What is expected: Find every line in the data below that contains the string "each" and copy it out in full. Matching is case-sensitive.

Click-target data
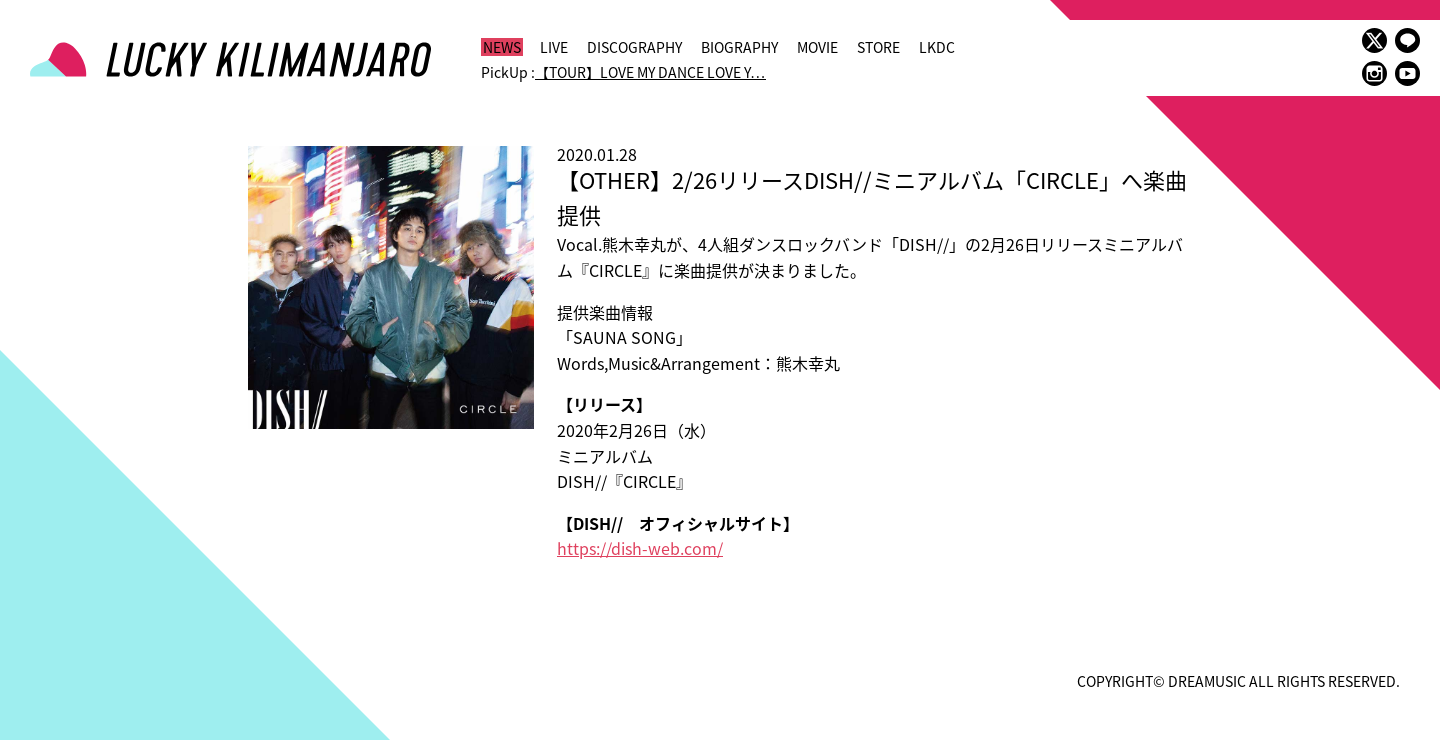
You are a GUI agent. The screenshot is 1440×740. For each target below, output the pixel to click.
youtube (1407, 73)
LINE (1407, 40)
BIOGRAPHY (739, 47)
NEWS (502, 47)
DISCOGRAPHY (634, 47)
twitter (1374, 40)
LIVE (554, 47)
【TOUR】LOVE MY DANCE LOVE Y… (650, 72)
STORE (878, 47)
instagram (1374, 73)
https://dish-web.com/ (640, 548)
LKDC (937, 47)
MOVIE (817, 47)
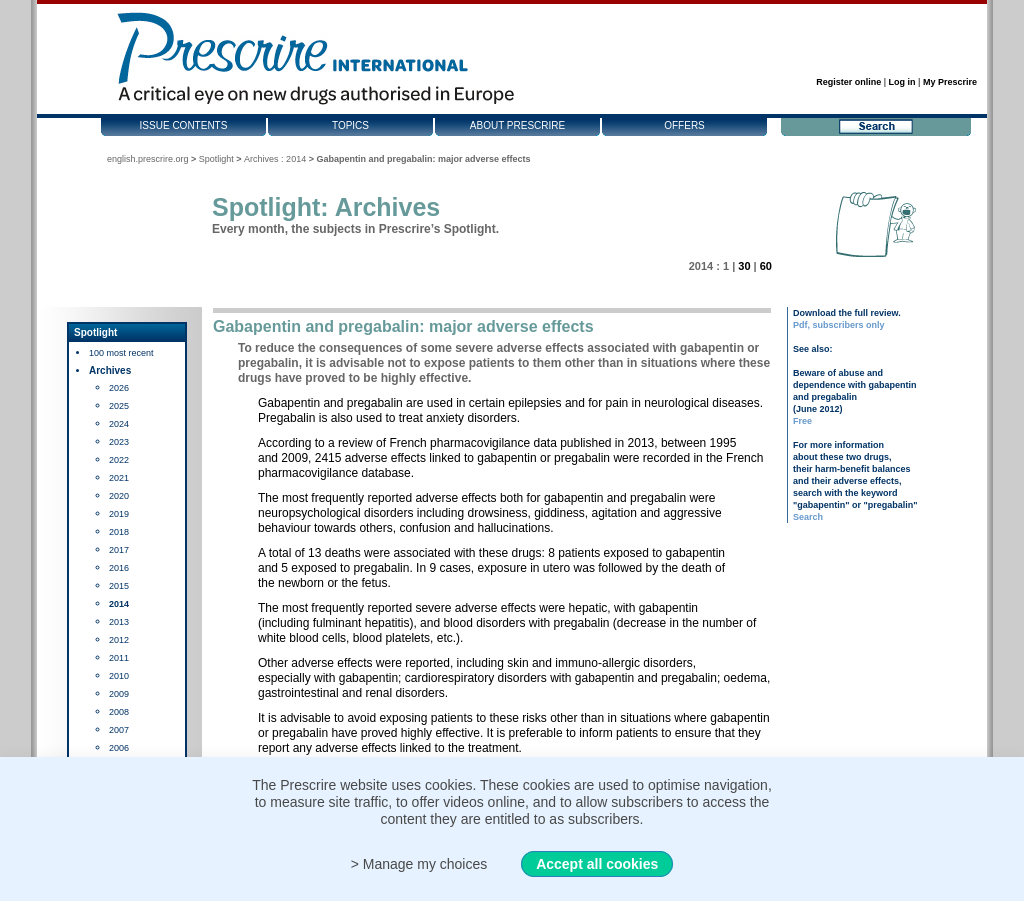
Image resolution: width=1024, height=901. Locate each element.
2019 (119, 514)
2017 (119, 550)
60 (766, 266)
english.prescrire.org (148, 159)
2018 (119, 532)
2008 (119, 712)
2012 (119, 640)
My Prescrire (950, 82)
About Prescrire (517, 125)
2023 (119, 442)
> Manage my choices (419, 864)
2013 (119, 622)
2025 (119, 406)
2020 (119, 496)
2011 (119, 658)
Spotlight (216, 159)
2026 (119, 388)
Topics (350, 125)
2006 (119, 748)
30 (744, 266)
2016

Worked answer:
You are a GUI agent. The screenshot is 1440×740. For each target below, output the pixel to click.
Image resolution: width=1024, height=901. Locate each element.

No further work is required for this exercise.